En el banquito que le había tocado en suerte la madre de Analía carraspeó suave. Alguna cosa molesta se le atoraba en la garganta, no la dejaba respirar. Se veía dulce su niña, sonaba bien. Su voz era suave pero entonada, los ojos le brillaban. Inspiraba aire y expiraba una melodía arrulladora. Ella, en cambio, inspiraba en vano. Su corazón se aceleraba, el estómago se le contraía. Intentaba pero no podía. Se imaginó ahogada antes de que terminara la canción inaugural. Concentrada en respirar se entregó a las voces como sí fueran un tubo de oxígeno. Las pequeñas concluyeron la canción, la señora de las fotos aplaudió de pie, el resto acompañó bostezando. Cada uno iba a ver a su propio vástago, no al ajeno. Todavía sin lograr inhalar aplaudió quedo, y pensó en salir un rato, hasta que su hija volviera a cantar.

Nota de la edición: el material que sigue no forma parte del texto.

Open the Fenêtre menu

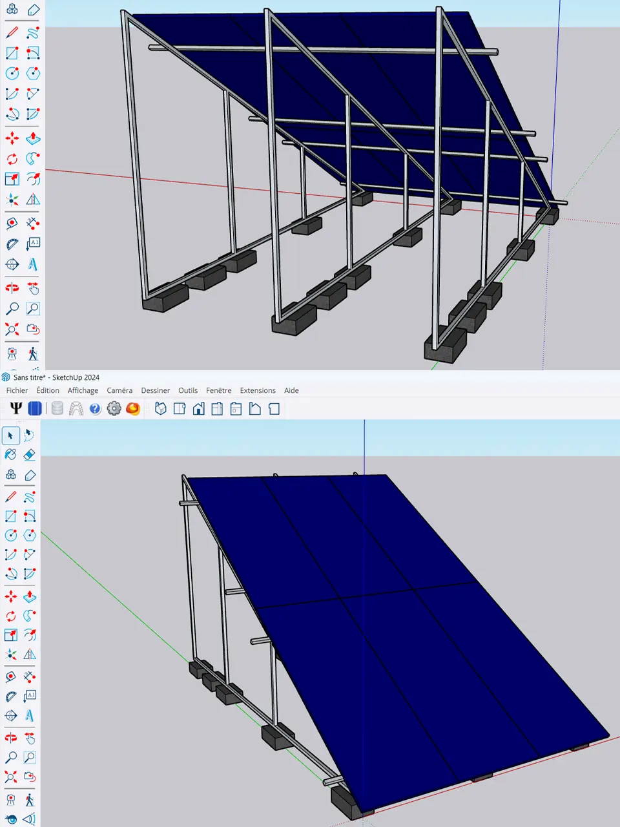tap(218, 390)
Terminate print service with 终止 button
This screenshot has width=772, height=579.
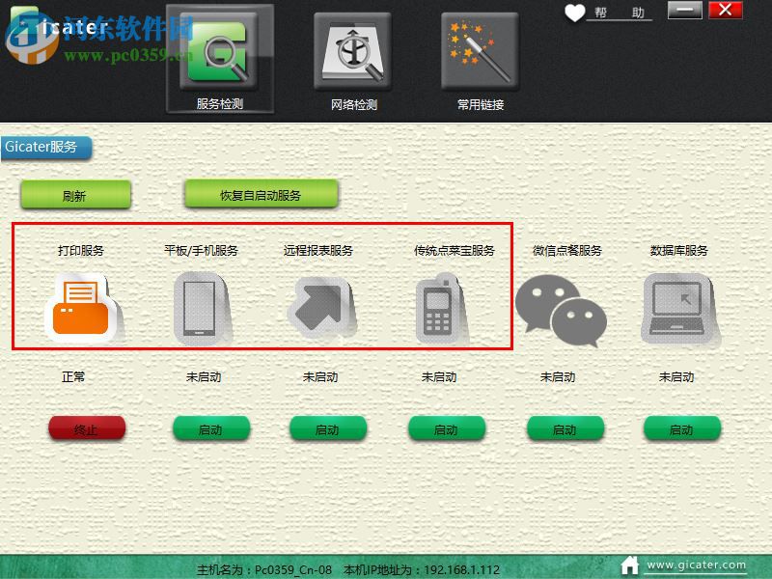click(x=87, y=427)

Pero tras el aplauso a desgano, la niña multicolor retrocedió un paso y dejó a Analía sola en el frente. No habría forma de ganar la calle. La inmersión continuaba. Creyendo morir ahogada vio a su pequeña cantante abrir  la boca para inspirar, al mismo tiempo que el pianista marcaba el primer acorde. Un reflejo la llevó a imitar el gesto, y duplicó el esfuerzo. Intento vano, su garganta era una piedra por la que no pasaba aire alguno. La vocecita de Analía subió suave, imperceptible, perseguida por el piano, doblegada por la mirada del docente, sostenida por el aliento ajeno. Cantaba con su propia voz y con el aire de su madre, que se retorcía en la platea. La melodía levaba, sostenía la impaciencia de su auditorio, quebraba, laceraba, multiplicaba la fuerza de la niña que pulió la piedra que atragantaba a su madre. La mujer  por fin pudo entonces respirar un aire tan líquido como salado.